China Gourmet is an unexpected gem of a Chinese restaurant located Northeast Philadelphia. It doesn’t serve your typical Americanized version of Chinese cuisine. Instead, it caters to a large developing Chinese neighborhood by serving traditional Cantonese dim sum and other specialties.
Early in 2018, the restaurant moved from its old location on Bustleton Avenue. The new location is very large and seats almost 400 customers. It is located East of Roosevelt Boulevard and South of Cottman Avenue in a small strip mall next to an Asian market. Unlike many restaurants in center city, ample free parking is available.
The atmosphere is full of energy with bustling wait staff and customer conversations. The owners, Salina Ko and her chef/husband Ming Fung, have together created a gourmet paradise where the patrons sit at linen covered tables and beckon servers pushing carts between the aisles laden with dumplings, chicken feet, bowls of congee and various specialties.
It’s not just that China Gourmet is the largest authentic Chinese restaurant in Philadelphia; it is also excellent in many other ways. This is due in large part to Ko’s hospitality and her watchful management of the dining room. It is also because Fong is a rare chef-owner who has paid his dues and has assembled a skilled kitchen staff who excel at preparing dim sum, a vast à la carte menu featuring light sauces and Cantonese cuisine, barbequed meats, and seafood. Simply put, there isn’t a better Cantonese dim sum anywhere in the city.

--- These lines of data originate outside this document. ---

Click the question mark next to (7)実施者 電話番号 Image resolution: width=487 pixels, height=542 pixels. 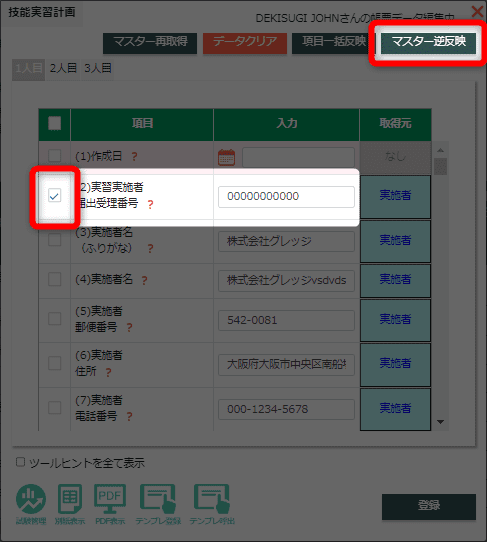129,417
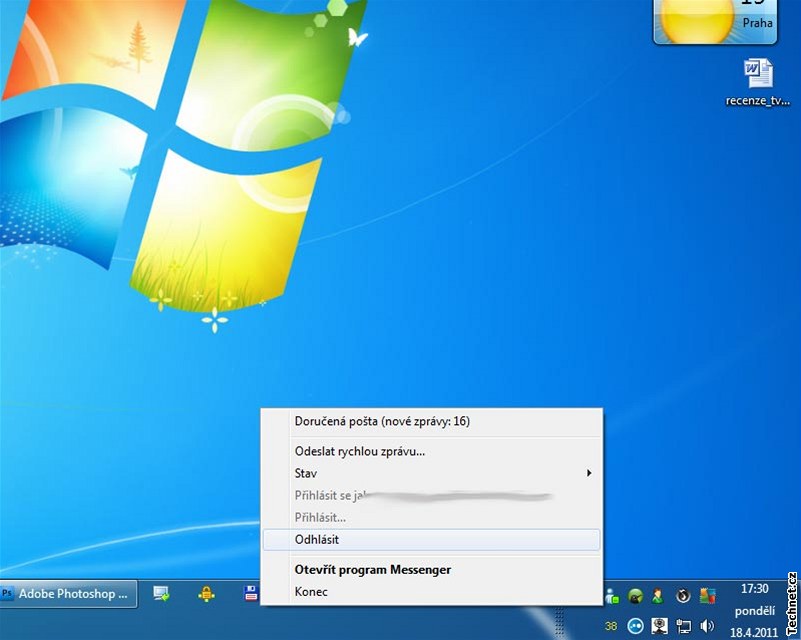Image resolution: width=801 pixels, height=640 pixels.
Task: Click the green-shirt user tray icon
Action: coord(657,596)
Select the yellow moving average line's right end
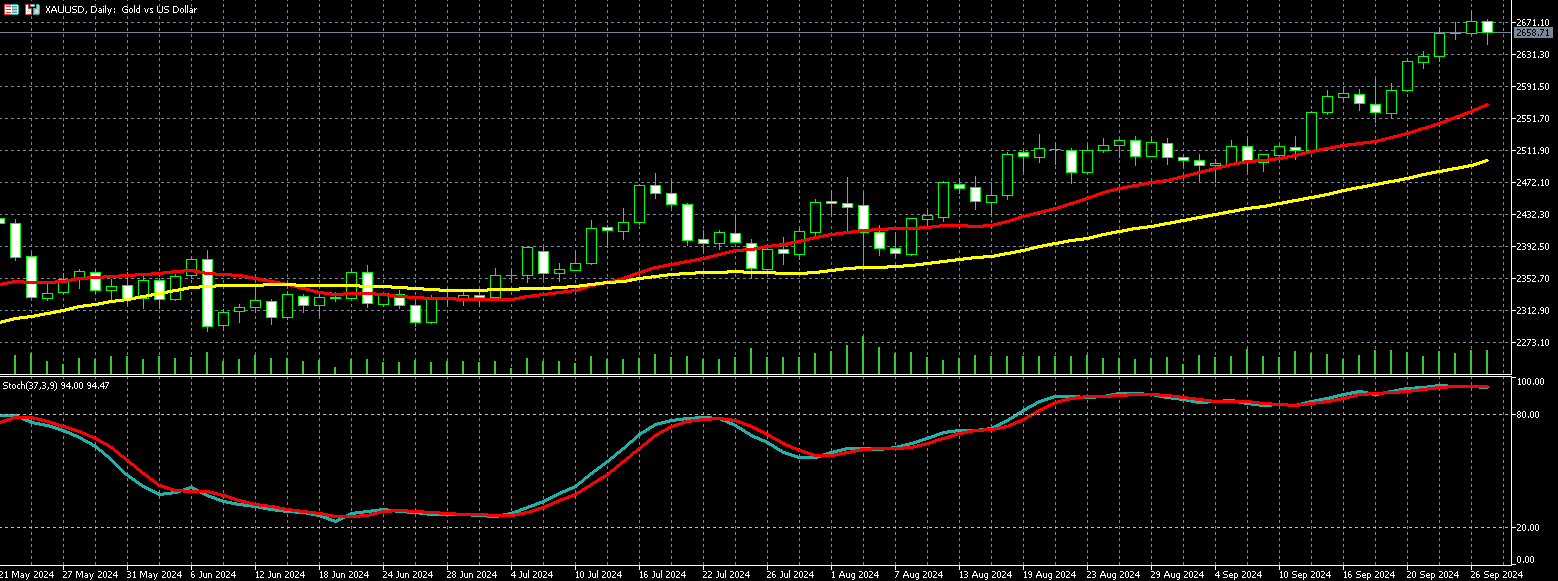Screen dimensions: 1558x581 1486,161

I have visited China Gourmet many times. Each time I have enjoyed their hospitality and delicious food. I could probably go every day and order a different item from the menu for months on end. There are dozens of choices for dim sum and all of them are good. Translucent white skins of hand-pleated Har Gao dumplings nestle inside small metal containers. Deep-fried shrimp balls are wrapped in crispy golden ribbons of noodles. There are shrimp and pork shu mai, sesame buns, beef rice rolls with vinegar, fish filled chili peppers, egg tarts, various dumplings, sticky rice and much more.
Dim sum is the main attraction and is served daily from 9:30 to 3:00 p.m. The dinner menu features a host of specialty items from Fong’s kitchen. The Peking duck is a masterpiece featuring tender flavorful pieces of boneless duck wrapped in a brown crisp of skin and served with sweet hoisin and scallion threads. There is a large variety of Cantonese seafood including succulent stir-fried lobsters in a ginger-scallion sauce or a variety of other styles. There are also such items as escargot, eel tossed in black bean sauce and live shrimp sashimi. The variety is almost endless. This is cooking like you might find in mainland China. It is not the usual Americanized Chinese fast food.

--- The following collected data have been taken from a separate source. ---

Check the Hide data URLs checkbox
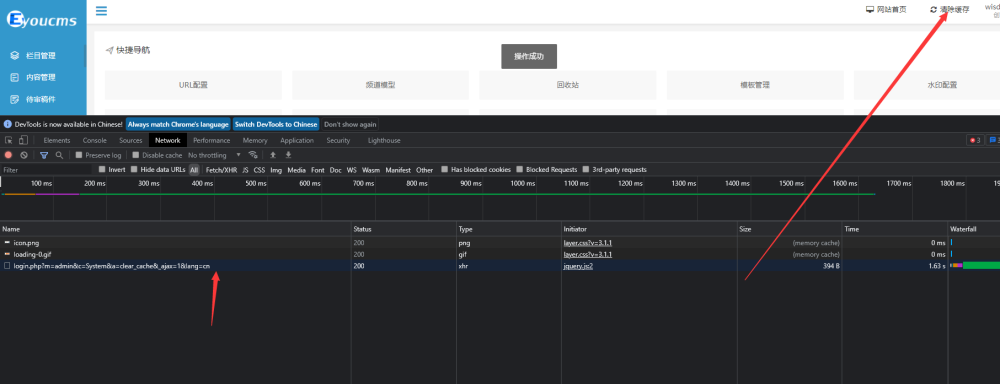This screenshot has height=384, width=1000. [134, 170]
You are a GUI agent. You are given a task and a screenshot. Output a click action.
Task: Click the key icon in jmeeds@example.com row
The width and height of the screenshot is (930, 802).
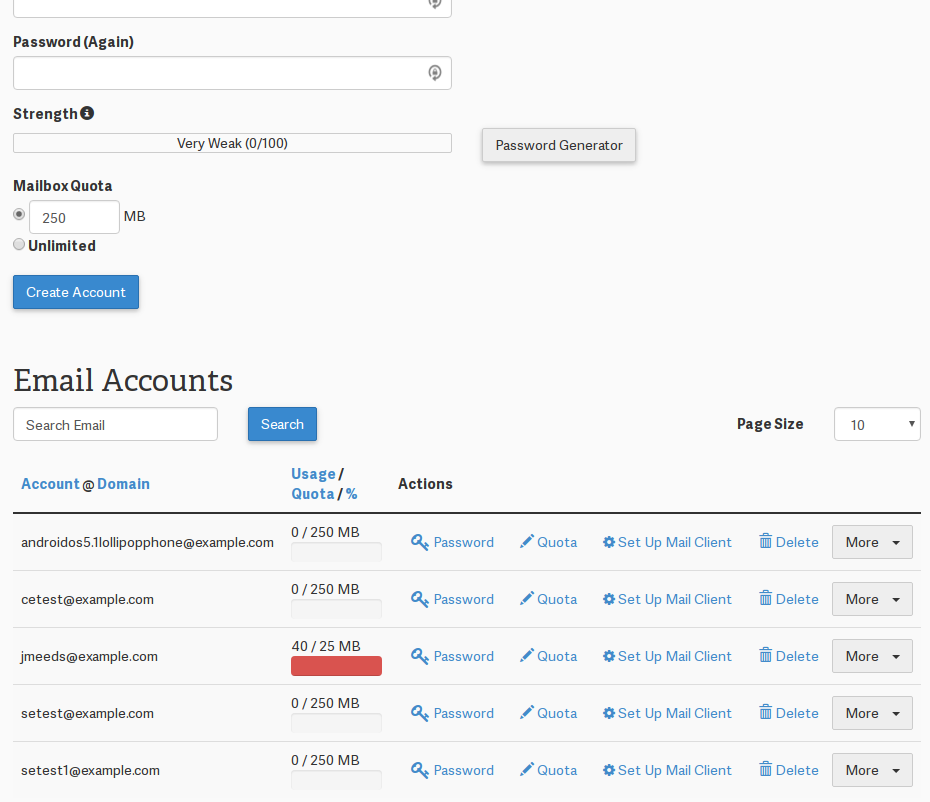[x=420, y=657]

On my recent visits, I have enjoyed dim sum items such as Sesame balls, Shrimp shu mai, shrimp with spinach dumplings, shrimp-stuffed hot peppers, and blood jelly. These were all very delicious. My bowl of congee was fragrant and filled with ground pork and topped with fresh scallions. My entrées were a delicious stir-fried lobster with ginger-scallion sauce, beef with broccoli, and fried squid with salt and pepper. China Gourmet also offers a large assortment of dim sum desserts. My Chinese-born companion was overwhelmed by the sheer number of dining options and claimed them all to be authentic.